Carolina Blue – Take Me Back (LP)

Carolina Blue don’t waste a shred of time getting us excited about the magnificent zeal they offer in the new album Take Me Back; right out of the gate, “Grown Cold” pumps up the energy with a fast-paced groove that will only get more infectious as we press on. The first in the three-part taster that includes a balladic folky in “Take Me to the Mountains” and a cover in “Country Lovin’ Son of a Gun” that feels as righteous as any original ever could, “Grown Cold” is absolutely the right song to get us started on a smooth note in Take Me Back, which, despite what its title might allude to, is actually a thoroughly forward-looking affair for the musicians who bring it to life.

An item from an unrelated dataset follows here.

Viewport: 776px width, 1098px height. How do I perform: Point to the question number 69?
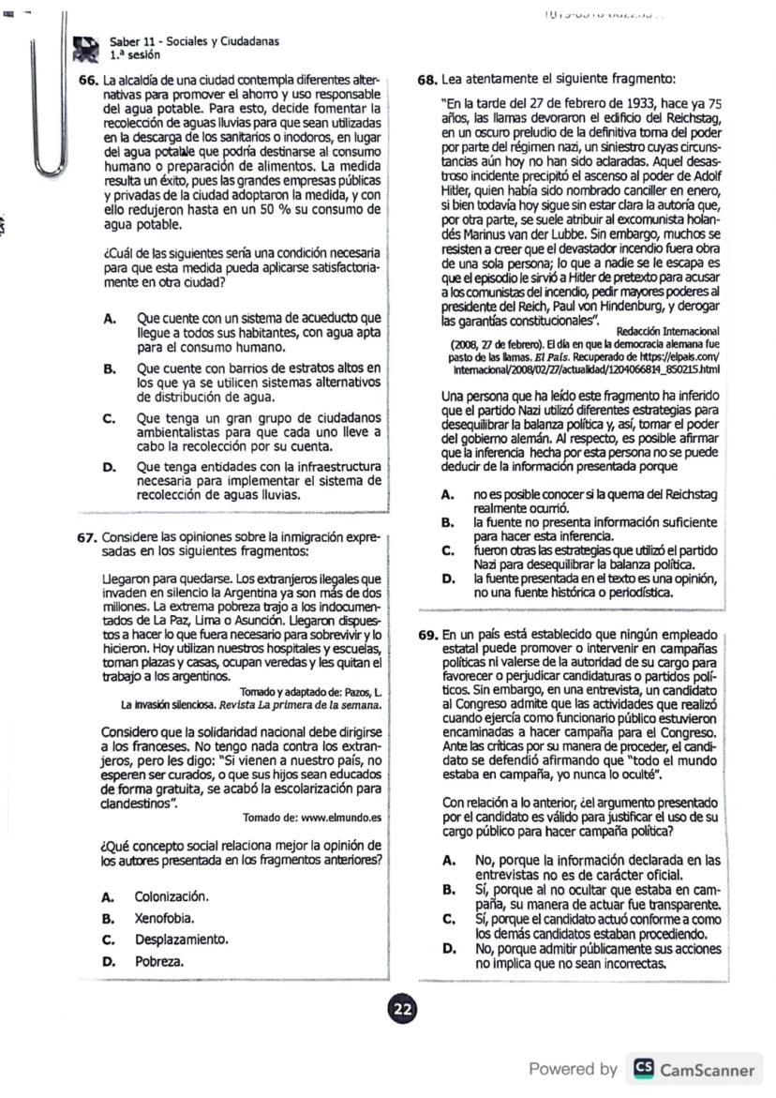[x=427, y=634]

URL: https://www.carolinablueband.com/

“Country Lovin’ Son of a Gun” isn’t the lone cover here – from its impatient beats, we’re led into the quaint and somewhat pendulous “Blue Grass,” one of the more tonally communicative works on the album. It isn’t quite the sporty number “Ballad of Mary Ann” is, but let’s face it; not too many songs can be. “Ballad of Mary Ann” puts raw melodies at the forefront of the mix just to let us bask in the lush temperament of Carolina Blue’s sound at its most untarnished and fruitful, and much like their cover of “Too Wet to Plow” (which features a wonderful music video as well), it doesn’t include any of the useless fluff some country singles would just as soon be built around.

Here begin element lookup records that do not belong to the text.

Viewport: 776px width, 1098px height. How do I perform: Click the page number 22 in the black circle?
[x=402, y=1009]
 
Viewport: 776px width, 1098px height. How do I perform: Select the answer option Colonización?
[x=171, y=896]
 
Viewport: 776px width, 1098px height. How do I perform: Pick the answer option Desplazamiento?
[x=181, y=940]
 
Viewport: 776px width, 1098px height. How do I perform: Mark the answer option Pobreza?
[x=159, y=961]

“Number 73987” actually throws a little bit of blues into the melting pot of melodies just for the heck of it before turning us over to the thrust of a countrified “Raining in Roanoke,” one of the more deceptively casual beat-driven tracks of the record. Its scathing commentary aside, “Raining in Roanoke” actually has a really optimistic swing to its rhythm that makes it one of my favorite go-to songs on the latter half of Take Me Back, and when compared with the superbly multilayered compositions “Lost and Lonely,” “I’m Gonna Wait on Jesus” and the blushing “Black Knob Breakdown,” it definitely asserts Carolina Blue as a band that doesn’t really need to get too elaborate in their performance to sound like a true southern symphony orchestra.

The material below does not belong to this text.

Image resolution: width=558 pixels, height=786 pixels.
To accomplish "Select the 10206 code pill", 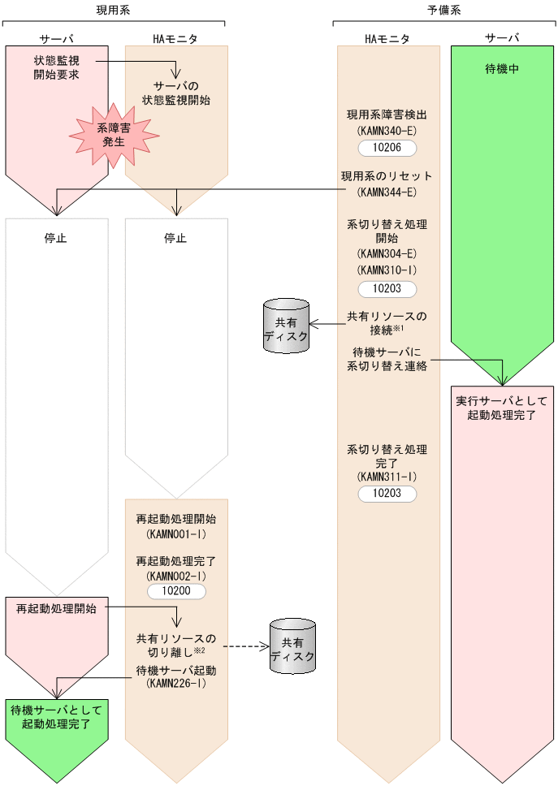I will click(x=387, y=148).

AMAZON: https://www.amazon.com/Take-Me-Back-Carolina-Blue/dp/B08BDYBCMY

Take Me Back brings us across the finish line with “March Around Jericho,” a blunt gospel song that concludes the album with an old fashioned lyricism that feels all too appropriate considering everything we’ve experienced in the preceding forty minutes of play. Carolina Blue are a band that I had a lot of high hopes for coming into this review of their third official album, and though I had a limited scope of their talents before sitting down with the twelve songs here, I think it’s more than obvious just how much of themselves they put into the music included in this disc. I applaud their work in Take Me Back, and personally I would recommend to bluegrass fans around the country this autumn.